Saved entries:
*** Begin section ***
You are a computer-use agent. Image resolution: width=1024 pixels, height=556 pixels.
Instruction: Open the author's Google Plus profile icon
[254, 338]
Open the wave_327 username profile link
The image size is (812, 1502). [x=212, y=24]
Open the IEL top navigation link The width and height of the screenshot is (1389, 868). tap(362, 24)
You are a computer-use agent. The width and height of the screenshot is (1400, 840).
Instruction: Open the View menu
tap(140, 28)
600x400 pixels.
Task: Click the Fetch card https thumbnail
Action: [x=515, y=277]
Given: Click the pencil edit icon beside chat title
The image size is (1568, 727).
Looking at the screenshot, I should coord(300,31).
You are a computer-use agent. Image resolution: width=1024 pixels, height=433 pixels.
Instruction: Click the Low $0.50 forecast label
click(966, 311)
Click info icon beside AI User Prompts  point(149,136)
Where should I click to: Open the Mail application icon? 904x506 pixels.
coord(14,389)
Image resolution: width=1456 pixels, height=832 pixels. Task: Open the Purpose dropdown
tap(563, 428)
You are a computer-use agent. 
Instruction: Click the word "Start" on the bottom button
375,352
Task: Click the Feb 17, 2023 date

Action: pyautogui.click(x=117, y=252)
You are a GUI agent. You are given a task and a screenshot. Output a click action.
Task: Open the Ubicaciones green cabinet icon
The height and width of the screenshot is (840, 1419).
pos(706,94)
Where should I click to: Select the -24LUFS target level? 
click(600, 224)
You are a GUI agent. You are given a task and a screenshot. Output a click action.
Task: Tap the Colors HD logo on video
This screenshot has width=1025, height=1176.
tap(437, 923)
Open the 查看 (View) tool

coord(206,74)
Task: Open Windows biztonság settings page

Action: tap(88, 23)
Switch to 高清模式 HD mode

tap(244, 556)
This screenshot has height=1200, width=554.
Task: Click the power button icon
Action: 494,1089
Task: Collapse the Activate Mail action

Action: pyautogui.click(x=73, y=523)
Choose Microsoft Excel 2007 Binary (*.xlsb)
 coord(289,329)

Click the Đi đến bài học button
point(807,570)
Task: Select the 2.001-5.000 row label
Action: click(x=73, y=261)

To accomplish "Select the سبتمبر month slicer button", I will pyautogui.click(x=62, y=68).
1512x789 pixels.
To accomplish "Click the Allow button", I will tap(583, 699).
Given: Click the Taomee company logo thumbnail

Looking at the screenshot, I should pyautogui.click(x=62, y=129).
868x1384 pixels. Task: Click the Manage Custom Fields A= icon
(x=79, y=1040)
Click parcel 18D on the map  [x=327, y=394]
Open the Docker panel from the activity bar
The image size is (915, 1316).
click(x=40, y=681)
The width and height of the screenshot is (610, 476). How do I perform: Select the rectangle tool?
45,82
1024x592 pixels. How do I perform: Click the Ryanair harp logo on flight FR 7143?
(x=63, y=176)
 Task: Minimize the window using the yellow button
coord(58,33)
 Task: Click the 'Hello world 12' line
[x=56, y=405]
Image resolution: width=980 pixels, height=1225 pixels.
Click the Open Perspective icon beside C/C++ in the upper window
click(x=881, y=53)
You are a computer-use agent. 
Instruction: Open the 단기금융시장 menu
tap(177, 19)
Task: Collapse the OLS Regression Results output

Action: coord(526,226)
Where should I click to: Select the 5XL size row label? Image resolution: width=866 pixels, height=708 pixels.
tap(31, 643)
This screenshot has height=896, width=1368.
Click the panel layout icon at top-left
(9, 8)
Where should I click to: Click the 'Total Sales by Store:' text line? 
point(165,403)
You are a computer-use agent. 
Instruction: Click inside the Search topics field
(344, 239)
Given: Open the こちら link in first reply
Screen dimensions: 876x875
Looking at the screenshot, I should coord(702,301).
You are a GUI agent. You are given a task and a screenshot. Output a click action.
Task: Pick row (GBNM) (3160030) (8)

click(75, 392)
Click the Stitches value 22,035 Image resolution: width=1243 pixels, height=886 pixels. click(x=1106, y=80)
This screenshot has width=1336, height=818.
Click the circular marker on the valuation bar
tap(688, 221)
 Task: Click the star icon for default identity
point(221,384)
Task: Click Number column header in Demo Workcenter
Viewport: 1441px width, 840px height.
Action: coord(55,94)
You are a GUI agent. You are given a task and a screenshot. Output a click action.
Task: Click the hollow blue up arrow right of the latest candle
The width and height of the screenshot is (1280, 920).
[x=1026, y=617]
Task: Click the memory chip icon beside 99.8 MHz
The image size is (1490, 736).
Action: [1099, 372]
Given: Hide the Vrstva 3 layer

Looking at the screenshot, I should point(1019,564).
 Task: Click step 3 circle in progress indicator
*** End section ***
**WHAT IS EXPECTED:** From the lines above, copy those that contain the word "will".

**TASK RESULT:**
To accomplish "Select the سبتمبر month slicer button", I will pyautogui.click(x=62, y=68).
To accomplish "Click the Allow button", I will tap(583, 699).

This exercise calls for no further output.